Tuesday, June 9, 2009

Of Mourning

I wrote this last week after going to the wake of someone who died too young.


The grief of a black woman in mourning is overwhelming. We’ve seen it, all too often unfortunately, on the evening news. I saw it tonight in person. It’s noisy and uncontrolled, yet somehow almost ritualistic, like when folks in the black church “get the spirit.” The pain it reveals is impressive, its source so deep and raw that it is impossible to be unaffected by it.

Where does such an unreserved response spring from? Maybe from centuries of historical suffering. Perhaps its roots are in the exuberant kineticism that is so characteristic of black music, dance, and art. The creative impulse in black people, it has always seemed to me, is in some way an act of survival – a defiant display of self-expression that says to the forces of oppression (real or imagined, internal or external): “I am alive.” “I am not still, I am alive.” “I am still alive.”

As it is with creativity, perhaps so it is with the wrenching keening of a black mother approaching the open coffin that bears her prostrate son. She bore him nine months; this ornate wooden box will bear him forevermore. She thrusts her head and her arms upwards but she does not open her eyes, does not look heavenward. She does not cast blame, but cries for mercy. Her anguished wails, her swaying body, make it clear that she is not the one who is dead. The dead cry for no one, least of all for themselves. It is the living who must bear the unbearable pain, feel and endure the loss, ask the unanswerable “Why?”

The dead accept death as no living person can. Certainly no mother of any kind anywhere can accept the death of her child. But I, distant enough to feel regret but not to mourn, for I did not known him, try to find a blessing. This dead man, this young black dead man, knew love and did not die from violence. He died playing soccer, a sport he loved. But his heart took an unexpected time out and his last kick was his last kick. It could have been worse, thinks I.

White, paternalistic impression? Perhaps. To me, it all could have been much worse. Not so to his mother, who shouts his name over and over as she leans over his unresponsive body and strokes his face. (What will become of the tears she sheds onto him, I wonder, when this night is over and the coffin lid is closed? Some of her will be with him always, I presume, even under the surface of the earth.) Not so to his wife, who is white and young, and who will spend their second wedding anniversary quite unlike the first, which no doubt had been imbued with so much hope, so much promise, and the unspoken belief that they had so much time ahead of them in which to fulfill their expectations.
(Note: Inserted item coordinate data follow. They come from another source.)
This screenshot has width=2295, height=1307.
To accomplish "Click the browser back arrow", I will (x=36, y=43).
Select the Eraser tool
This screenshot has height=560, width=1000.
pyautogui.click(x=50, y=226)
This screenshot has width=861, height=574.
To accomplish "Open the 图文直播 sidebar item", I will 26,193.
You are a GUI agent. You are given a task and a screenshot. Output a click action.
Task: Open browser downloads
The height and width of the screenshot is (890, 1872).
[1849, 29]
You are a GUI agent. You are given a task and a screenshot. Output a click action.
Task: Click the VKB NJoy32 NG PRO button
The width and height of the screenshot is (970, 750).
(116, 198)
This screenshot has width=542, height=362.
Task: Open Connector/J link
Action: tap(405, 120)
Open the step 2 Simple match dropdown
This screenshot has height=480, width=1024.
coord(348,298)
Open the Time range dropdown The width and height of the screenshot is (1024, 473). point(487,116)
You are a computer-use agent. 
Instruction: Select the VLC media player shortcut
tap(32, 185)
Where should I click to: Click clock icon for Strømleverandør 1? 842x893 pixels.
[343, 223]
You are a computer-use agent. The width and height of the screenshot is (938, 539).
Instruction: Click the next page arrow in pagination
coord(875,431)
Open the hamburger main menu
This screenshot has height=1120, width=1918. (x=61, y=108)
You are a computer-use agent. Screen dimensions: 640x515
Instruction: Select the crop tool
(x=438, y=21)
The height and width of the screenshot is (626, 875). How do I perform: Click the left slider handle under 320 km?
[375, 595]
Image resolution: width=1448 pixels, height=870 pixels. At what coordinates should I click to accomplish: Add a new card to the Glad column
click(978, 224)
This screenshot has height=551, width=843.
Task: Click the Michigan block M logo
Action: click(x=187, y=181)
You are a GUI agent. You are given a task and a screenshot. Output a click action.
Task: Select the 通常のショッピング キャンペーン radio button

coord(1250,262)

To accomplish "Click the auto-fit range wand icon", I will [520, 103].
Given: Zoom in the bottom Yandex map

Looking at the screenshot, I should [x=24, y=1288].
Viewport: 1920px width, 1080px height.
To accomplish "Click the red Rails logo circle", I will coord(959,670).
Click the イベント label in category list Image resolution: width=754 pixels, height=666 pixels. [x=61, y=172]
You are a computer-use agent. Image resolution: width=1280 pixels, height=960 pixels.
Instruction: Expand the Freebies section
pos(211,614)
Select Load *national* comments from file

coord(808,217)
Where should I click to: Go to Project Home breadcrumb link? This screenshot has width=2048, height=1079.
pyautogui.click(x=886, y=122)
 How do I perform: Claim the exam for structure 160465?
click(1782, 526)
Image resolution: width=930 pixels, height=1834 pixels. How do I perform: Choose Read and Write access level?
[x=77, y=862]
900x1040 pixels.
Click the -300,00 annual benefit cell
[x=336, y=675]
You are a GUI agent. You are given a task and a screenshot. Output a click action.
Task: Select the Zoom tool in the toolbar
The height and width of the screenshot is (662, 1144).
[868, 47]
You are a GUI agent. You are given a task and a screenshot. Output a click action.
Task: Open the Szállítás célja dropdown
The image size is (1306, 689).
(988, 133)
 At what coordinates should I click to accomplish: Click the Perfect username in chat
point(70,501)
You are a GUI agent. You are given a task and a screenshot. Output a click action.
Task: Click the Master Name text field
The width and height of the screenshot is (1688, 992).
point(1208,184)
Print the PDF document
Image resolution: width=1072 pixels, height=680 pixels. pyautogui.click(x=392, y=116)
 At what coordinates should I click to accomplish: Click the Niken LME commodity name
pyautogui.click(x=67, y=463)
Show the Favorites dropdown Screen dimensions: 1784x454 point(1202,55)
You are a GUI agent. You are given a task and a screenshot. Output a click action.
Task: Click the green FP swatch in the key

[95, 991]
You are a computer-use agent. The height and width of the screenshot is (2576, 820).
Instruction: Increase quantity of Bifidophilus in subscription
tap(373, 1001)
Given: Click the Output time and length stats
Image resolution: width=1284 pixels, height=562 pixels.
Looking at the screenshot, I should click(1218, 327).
The black mother, the white wife, they will try to go to sleep tonight. They will be haunted by the shock, by the loss, that still seems unreal. Somehow, rest will claim them and they will arise tomorrow morning – at first with a millisecond of hope that it was all a dream and that today will be another day of assuming the world’s terrors are not their own. Then with the hard slap of memory, they will understand that it is true: he is gone. And the sadness will return. And the anger. And the disbelief. And the grief. The grief, the overwhelming grief of a world in mourning.